When war between the United States and Spain was declared in April 1898, Dewey acted immediately. He led his Asiatic Squadron into Manila Bay in the Philippines and on the morning of May 1, 1898, opened fire on the Spanish Pacific fleet anchored there. The battle was over in hours. Dewey sank or captured every Spanish vessel in the bay. American casualties from enemy fire were zero. The Spanish fleet was obliterated. It was one of the most lopsided naval victories in modern history, and it transformed overnight both the strategic situation in the Pacific and Dewey's personal fame.

He was celebrated across the United States as a hero in the fullest sense of the word. Congress created the unique rank of Admiral of the Navy specifically for him, a grade above full admiral, and he received it in 1903. His popular standing was so high that he briefly considered seeking the Democratic presidential nomination for the election of 1900, but he withdrew from the race and ultimately endorsed the incumbent Republican president, William McKinley, who won reelection. Politics was not Dewey's element.
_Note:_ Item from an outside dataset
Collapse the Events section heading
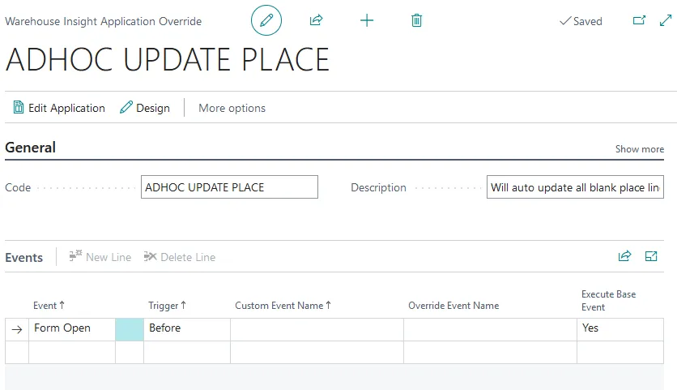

He spent his final years serving on the General Board of the United States Navy, an important policy-making body, from 1900 until his death on January 16, 1917. His third cousin twice removed was Thomas E. Dewey, later Governor of New York and a two-time Republican presidential nominee, but the most enduring legacy was the Admiral's own: the Battle of Manila Bay established American naval power in Asia, accelerated the collapse of the Spanish Empire, and turned the United States into a Pacific power in a single morning.